Dongusia Temporal range: Middle Triassic, 237 Ma PreꞒ Ꞓ O S D C P T J K Pg N

Scientific classification
- Kingdom: Animalia
- Phylum: Chordata
- Class: Reptilia
- Clade: Pseudosuchia
- Clade: Suchia
- Clade: Paracrocodylomorpha
- Clade: Loricata
- Family: †Rauisuchidae
- Genus: †Dongusia Huene, 1940
- Species: †D. colorata Huene, 1940 (type);

= Dongusia =

Extinct genus of reptiles

Dongusia is an extinct genus of rauisuchid reptile from the Middle Triassic of Russia. The type species D. colorata was named by German paleontologist Friedrich von Huene in 1940 on the basis of a single vertebra. This bone was found in the Sol-Iletsky District of Orenburg Oblast.

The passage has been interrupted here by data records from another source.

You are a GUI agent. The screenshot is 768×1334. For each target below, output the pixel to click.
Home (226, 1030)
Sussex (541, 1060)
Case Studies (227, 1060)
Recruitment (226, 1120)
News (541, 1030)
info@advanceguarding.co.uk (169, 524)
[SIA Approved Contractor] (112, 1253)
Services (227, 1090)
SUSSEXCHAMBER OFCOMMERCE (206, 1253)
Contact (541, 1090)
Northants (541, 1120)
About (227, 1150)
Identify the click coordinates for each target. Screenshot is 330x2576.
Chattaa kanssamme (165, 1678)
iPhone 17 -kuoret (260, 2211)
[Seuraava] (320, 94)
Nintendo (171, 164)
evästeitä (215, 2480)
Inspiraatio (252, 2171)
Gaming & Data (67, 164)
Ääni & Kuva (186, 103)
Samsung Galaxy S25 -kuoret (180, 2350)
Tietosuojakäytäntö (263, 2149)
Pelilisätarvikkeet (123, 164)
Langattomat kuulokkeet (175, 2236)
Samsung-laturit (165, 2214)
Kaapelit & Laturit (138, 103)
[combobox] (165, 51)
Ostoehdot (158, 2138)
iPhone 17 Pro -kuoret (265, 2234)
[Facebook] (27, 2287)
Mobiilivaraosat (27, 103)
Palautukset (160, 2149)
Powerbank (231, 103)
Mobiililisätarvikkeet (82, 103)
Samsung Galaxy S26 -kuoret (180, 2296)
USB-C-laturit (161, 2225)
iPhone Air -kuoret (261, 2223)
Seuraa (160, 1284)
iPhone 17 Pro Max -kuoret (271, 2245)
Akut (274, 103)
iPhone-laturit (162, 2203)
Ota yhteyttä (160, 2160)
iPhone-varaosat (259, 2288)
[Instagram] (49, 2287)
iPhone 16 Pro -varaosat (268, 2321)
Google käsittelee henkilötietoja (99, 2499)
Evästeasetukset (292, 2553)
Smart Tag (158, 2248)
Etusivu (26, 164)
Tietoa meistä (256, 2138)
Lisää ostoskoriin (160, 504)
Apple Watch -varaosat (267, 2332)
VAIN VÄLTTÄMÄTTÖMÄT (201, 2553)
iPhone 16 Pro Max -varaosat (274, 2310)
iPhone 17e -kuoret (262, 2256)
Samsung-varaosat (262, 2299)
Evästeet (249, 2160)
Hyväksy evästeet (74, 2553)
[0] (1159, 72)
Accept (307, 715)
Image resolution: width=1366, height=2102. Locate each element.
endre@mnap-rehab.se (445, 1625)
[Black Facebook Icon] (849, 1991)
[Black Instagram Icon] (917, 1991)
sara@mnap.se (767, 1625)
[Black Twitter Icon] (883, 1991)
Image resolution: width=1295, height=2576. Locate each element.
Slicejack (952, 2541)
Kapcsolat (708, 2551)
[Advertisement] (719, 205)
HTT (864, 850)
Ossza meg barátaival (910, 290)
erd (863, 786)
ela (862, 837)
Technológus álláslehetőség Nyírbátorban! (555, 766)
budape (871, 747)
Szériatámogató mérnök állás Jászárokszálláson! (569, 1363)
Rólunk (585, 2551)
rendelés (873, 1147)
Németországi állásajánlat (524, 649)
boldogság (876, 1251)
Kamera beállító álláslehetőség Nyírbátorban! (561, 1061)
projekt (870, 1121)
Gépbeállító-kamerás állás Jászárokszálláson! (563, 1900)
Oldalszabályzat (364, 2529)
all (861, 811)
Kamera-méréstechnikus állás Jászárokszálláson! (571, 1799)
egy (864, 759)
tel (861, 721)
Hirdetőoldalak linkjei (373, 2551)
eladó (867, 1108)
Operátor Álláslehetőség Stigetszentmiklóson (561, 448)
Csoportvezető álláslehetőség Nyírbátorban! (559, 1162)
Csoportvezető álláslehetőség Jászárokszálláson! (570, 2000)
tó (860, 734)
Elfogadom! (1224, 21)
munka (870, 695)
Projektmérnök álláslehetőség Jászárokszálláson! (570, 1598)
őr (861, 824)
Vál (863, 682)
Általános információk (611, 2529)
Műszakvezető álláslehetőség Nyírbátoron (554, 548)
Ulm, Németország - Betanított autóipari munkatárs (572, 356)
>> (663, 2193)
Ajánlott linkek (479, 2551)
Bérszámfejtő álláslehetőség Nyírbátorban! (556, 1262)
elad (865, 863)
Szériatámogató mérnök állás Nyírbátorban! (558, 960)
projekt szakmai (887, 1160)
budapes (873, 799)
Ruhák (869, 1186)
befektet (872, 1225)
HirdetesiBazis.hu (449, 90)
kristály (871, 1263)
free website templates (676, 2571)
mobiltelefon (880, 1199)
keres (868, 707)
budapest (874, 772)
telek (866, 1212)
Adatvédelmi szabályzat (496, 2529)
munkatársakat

Huene thought Dongusia was a primitive archosauriform. In the 1960s, D. colorata was included in the early archosauriform genus Erythrosuchus. In 1970, similarities were noted between the Dongusia vertebra and those of the rauisuchid "Mandasuchus" from Tanzania. The vertebra is now thought to belong to a rauisuchid, but the genus Dongusia is considered a nomen dubium because there are no diagnostic features in the single bone that distinguish it from other rauisuchids.